▶ PAGE EXTRACT
▬▬▬▬▬▬

Re: [Linux-HA] Server becomes unresponsive after node failure

2011-03-08 Thread Dimitri Maziuk

Lars Ellenberg wrote:
> 
> Oh, that's easy.  external/ssh pings the victim, and if it does not
> answer, which will be the case for a down node as well as a down link,
> stonith is considered to have been successful ;-)
> 
> In the "node down" case, this will allow the cluster to proceed,
> and all is well.
> 
> But in the "link down" case, this will allow the cluster to proceed,
> even though the victim will continue to run it's services, causing
> cluster split brain and data corruption.

Well, realistically, if the link is a foot of x/over cable and gremlins 
have not been pulling on it, and the NICs aren't falling out of their 
slots, and are half-decent quality hardware, and the drivers aren't 
alpha prototype code, and so on, the chances of it being the "link down" 
case should be fairly low.

Dima
-- 
Dimitri Maziuk
Programmer/sysadmin
BioMagResBank, UW-Madison -- http://www.bmrb.wisc.edu
___
Linux-HA mailing list
Linux-HA@lists.linux-ha.org
http://lists.linux-ha.org/mailman/listinfo/linux-ha
See also: http://linux-ha.org/ReportingProblems

Re: [Linux-HA] Server becomes unresponsive after node failure

2011-03-08 Thread Lars Ellenberg

On Tue, Mar 08, 2011 at 05:43:17PM +0100, Dejan Muhamedagic wrote:
> Hi,
> 
> On Tue, Mar 08, 2011 at 05:32:44PM +0100, Sascha Hagedorn wrote:
> > Hi Dejan,
> > 
> > thank you for your answer. I added an external/ssh stonith resource
> > to test this and it resolved the problem. It wasn't clear to me that
> > the stonith resource does more than shooting the other node.

▬▬▬▬▬▬

▶ DATASET ENTRIES

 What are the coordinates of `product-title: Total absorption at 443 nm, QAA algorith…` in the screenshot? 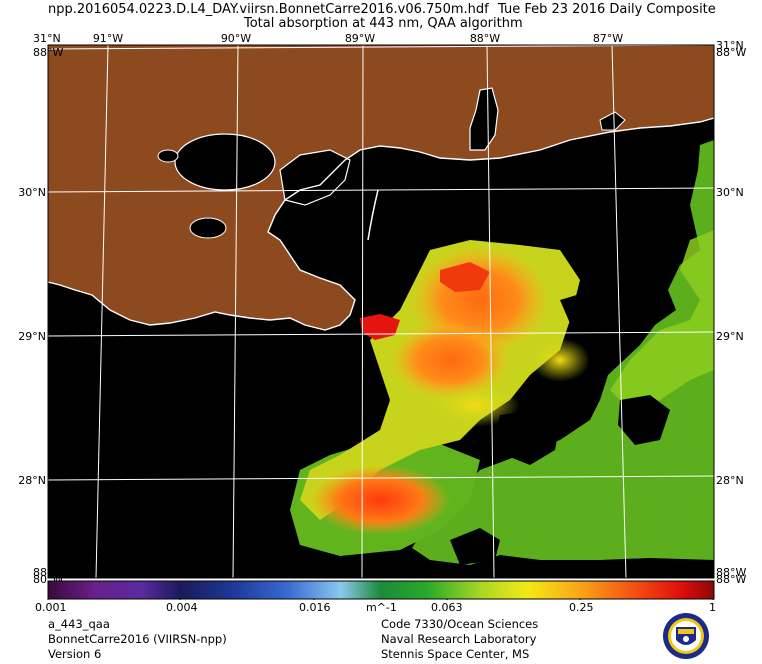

▬▬▬▬▬▬

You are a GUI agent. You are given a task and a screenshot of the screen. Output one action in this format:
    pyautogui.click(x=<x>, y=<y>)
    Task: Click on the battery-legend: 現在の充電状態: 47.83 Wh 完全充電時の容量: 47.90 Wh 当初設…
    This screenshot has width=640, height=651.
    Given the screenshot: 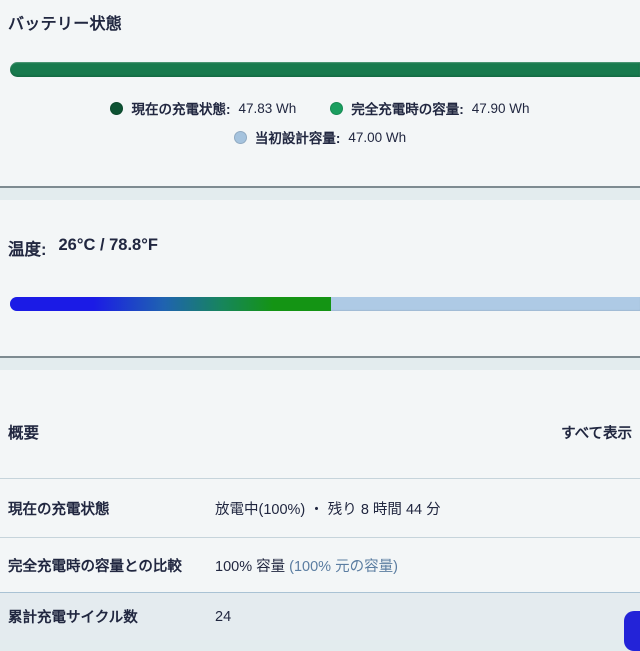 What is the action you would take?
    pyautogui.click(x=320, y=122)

▬▬▬▬▬▬

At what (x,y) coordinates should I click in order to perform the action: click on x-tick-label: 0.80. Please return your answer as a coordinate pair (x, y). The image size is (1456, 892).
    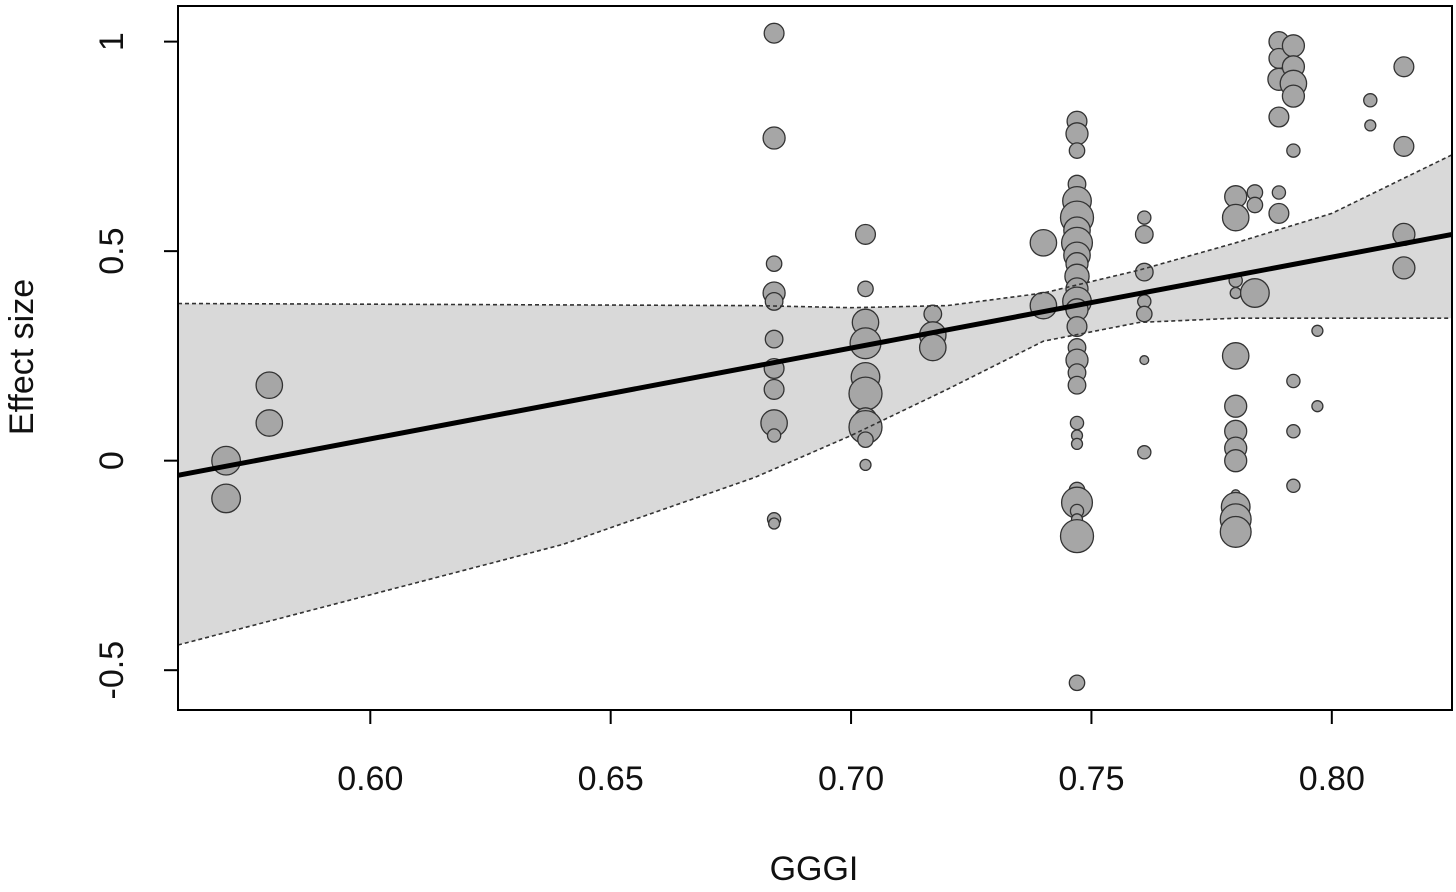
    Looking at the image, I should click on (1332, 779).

▬▬▬▬▬▬

▶ SET OF TASKS
1. In the Linux-HA mailing list thread, what does external/ssh treat as a successful stonith when the victim does not answer its ping?
2. Please carry the Linux-HA mailing list thread on from its final line.

▶ RESPONSES IN ORDER
1. It considers stonith to have been successful whenever the victim fails to answer the ping.

2.
> > Apparently some cluster parameters are being set too, so the system
> > stays clean. During the test my understanding was when I cut the
> > power of one node I don't need a stonith device to shoot it.
> 
> Hmm, I wonder how external/ssh could've solved this particular
> issue, since if you pull the plug it will never be able to fence
> that node.

Oh, that's easy.  external/ssh pings the victim, and if it does not
answer, which will be the case for a down node as well as a down link,
stonith is considered to have been successful ;-)

In the "node down" case, this will allow the cluster to proceed,
and all is well.

But in the "link down" case, this will allow the cluster to proceed,
even though the victim will continue to run it's services, causing
cluster split brain and data corruption.

That's why:

> You really need a usable stonith device. external/ssh
> is for testing only.

-- 
: Lars Ellenberg
: LINBIT | Your Way to High Availability
: DRBD/HA support and consulting http://www.linbit.com
___
Linux-HA mailing list
Linux-HA@lists.linux-ha.org
http://lists.linux-ha.org/mailman/listinfo/linux-ha
See also: http://linux-ha.org/ReportingProblems

Re: [Linux-HA] Server becomes unresponsive after node failure

2011-03-08 Thread Dejan Muhamedagic

Hi,

On Tue, Mar 08, 2011 at 05:32:44PM +0100, Sascha Hagedorn wrote:
> Hi Dejan,
> 
> thank you for your answer. I added an external/ssh stonith resource to test 
> this and it resolved the problem. It wasn't clear to me that the stonith 
> resource does more than shooting the other node. Apparently some cluster 
> parameters are being set too, so the system stays clean. During the test my 
> understanding was when I cut the power of one node I don't need a stonith 
> device to shoot it.

Hmm, I wonder how external/ssh could've solved this particular
issue, since if you pull the plug it will never be able to fence
that node. You really need a usable stonith device. external/ssh
is for testing only.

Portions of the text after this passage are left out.